I’ve built policies around the use of company equipment in several roles, looking back I can’t see they’ve been a useful exercise. In managing company phones, I dutifully listed measures for personal calls, what damage was covered, when to call overseas etc. The grief in managing who’d done what and who was responsible for costs far outweighed the benefit of such a policy. It also set me up for an “us and them” challenge with colleagues that I didn’t want. (I eventually cottoned on to how to do this much better but that’s fodder for another post)

Policies often hardwire in the lowest common denominator rather than focus on striving for new goals. When we’re presented with boundaries everywhere who could be bothered looking for new frontiers?
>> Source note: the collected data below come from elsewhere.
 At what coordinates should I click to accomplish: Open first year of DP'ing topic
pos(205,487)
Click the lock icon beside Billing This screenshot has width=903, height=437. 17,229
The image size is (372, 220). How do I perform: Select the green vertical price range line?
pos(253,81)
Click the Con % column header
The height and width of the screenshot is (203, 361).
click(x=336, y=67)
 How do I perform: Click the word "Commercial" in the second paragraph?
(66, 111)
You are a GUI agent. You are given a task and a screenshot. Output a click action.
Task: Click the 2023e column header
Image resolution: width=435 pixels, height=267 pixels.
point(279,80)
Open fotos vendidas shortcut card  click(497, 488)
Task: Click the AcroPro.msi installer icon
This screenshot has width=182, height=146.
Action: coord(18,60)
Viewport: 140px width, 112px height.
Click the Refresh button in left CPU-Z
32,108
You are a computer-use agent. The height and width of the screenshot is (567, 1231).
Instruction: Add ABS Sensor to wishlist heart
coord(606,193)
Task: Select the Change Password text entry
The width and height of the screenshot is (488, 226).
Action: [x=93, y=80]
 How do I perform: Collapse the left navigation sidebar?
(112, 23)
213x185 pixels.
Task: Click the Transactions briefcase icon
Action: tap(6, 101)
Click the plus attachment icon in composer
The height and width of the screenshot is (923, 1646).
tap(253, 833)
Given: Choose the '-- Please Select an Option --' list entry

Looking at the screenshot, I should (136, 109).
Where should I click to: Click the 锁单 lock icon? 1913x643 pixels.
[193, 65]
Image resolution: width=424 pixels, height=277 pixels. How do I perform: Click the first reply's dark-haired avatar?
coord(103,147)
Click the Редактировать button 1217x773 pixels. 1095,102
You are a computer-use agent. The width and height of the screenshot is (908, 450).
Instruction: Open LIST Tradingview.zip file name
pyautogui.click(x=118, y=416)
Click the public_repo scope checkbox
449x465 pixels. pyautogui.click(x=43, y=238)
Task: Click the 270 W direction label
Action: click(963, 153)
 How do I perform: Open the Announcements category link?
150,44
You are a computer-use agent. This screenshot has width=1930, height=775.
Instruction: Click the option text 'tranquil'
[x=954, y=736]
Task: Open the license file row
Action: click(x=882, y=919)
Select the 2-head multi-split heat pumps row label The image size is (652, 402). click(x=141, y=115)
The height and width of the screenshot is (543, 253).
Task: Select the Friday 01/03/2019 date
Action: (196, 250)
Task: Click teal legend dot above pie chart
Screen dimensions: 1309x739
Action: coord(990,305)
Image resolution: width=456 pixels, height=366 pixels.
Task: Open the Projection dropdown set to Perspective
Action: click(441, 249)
A better way to manage is to keep an open dialogue on company goals and how the business is tracking, trusting staff to stretch and encourage everyone to think outside the box. Any discussion on performance, safety, effort, quality and cost control becomes self-correcting with the right attitude, and people’s attitude picks up when they have a say in how things are done.

The Society for HR Management recently published an interesting white paper on trust and welfare drawing on a number of previous studies in this area. In a changing work environment, They noted:

"Many employers have yet to fully understand the central importance of favorable relationships with employees to reducing absenteeism as well as enhancing dedication to organizational objectives and increasing performance."

Business increasingly is being asked to assess progress and pivot. Be lean. Be agile. These things can’t be achieved with the baggage that comes from too many procedures. If you’ve got great people working for you, why aren’t you trusting them to excel rather than holding them back with more rules?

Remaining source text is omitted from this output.